Collected data:
_____
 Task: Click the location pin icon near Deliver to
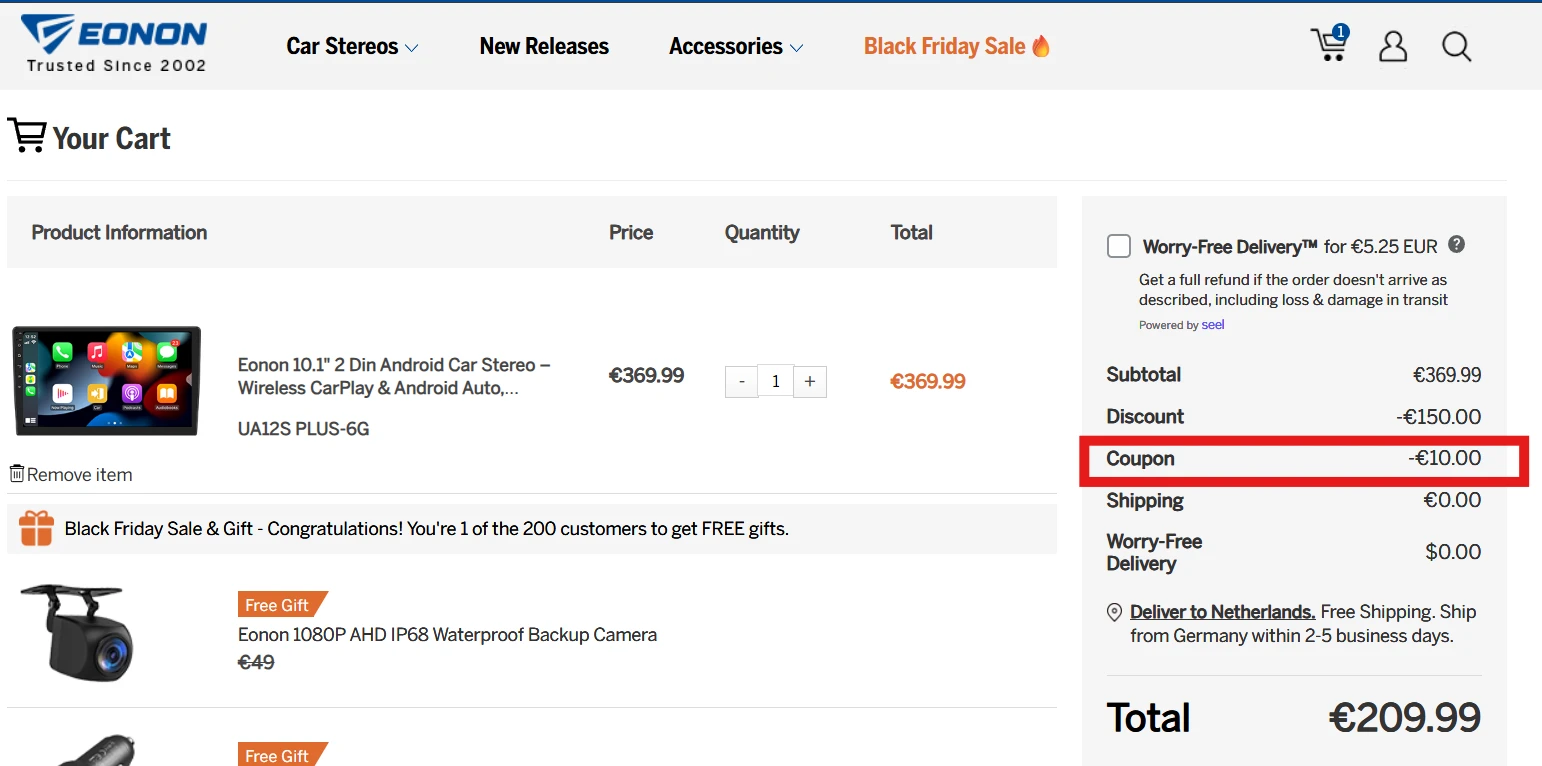click(x=1114, y=612)
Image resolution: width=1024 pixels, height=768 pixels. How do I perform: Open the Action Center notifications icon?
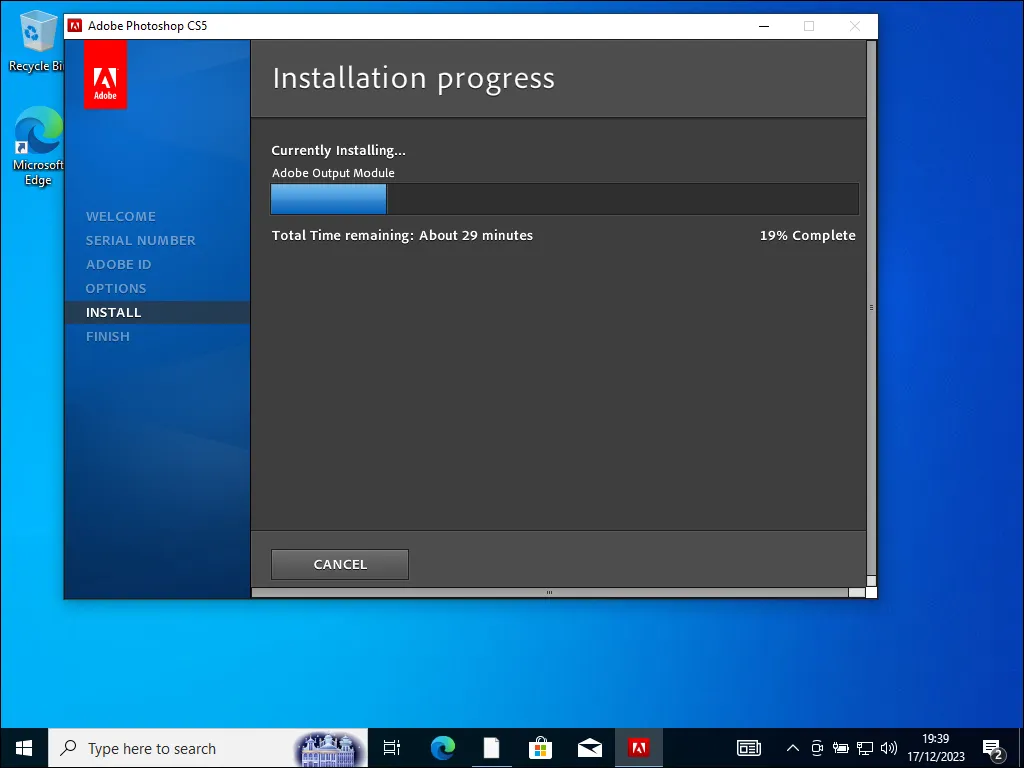tap(993, 747)
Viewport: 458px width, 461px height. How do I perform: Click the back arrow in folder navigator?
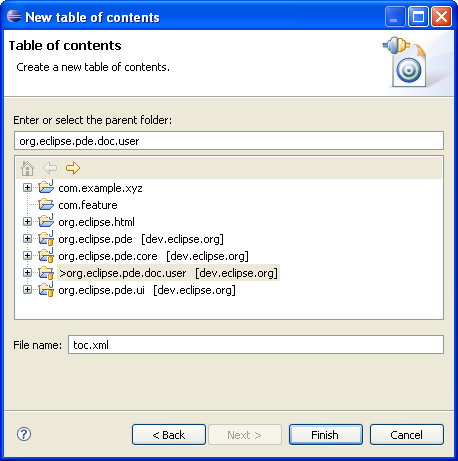50,168
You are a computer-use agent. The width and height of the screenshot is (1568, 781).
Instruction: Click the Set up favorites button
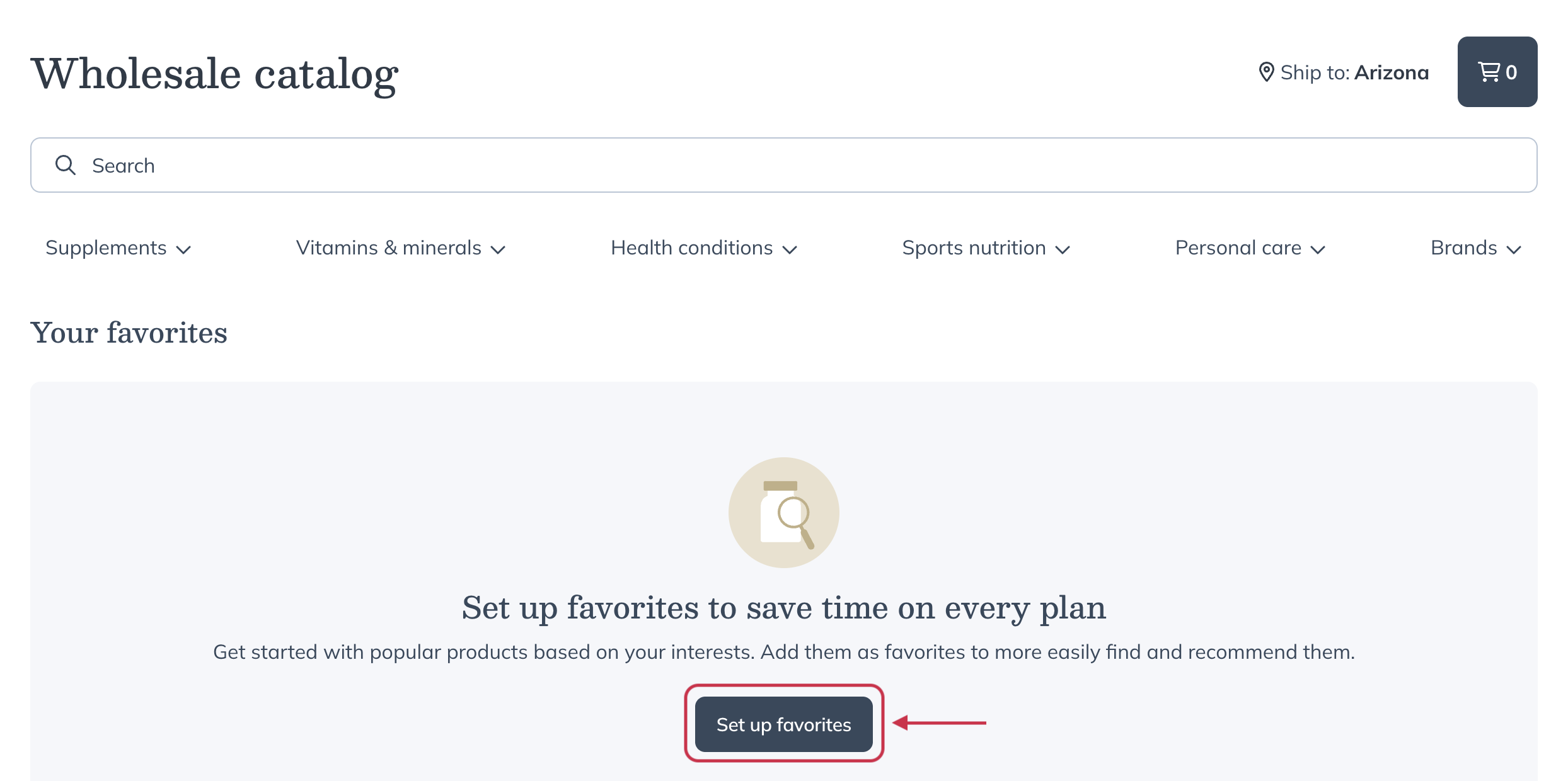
_____
-- Exercise prompt --
Write out every line of the entries above exactly, and omit their pictures.

-- Exercise response --
 Task: Click the location pin icon near Deliver to
click(x=1114, y=612)
Image resolution: width=1024 pixels, height=768 pixels. How do I perform: Open the Action Center notifications icon?
tap(993, 747)
Viewport: 458px width, 461px height. How do I perform: Click the back arrow in folder navigator?
50,168
You are a computer-use agent. The width and height of the screenshot is (1568, 781).
Instruction: Click the Set up favorites button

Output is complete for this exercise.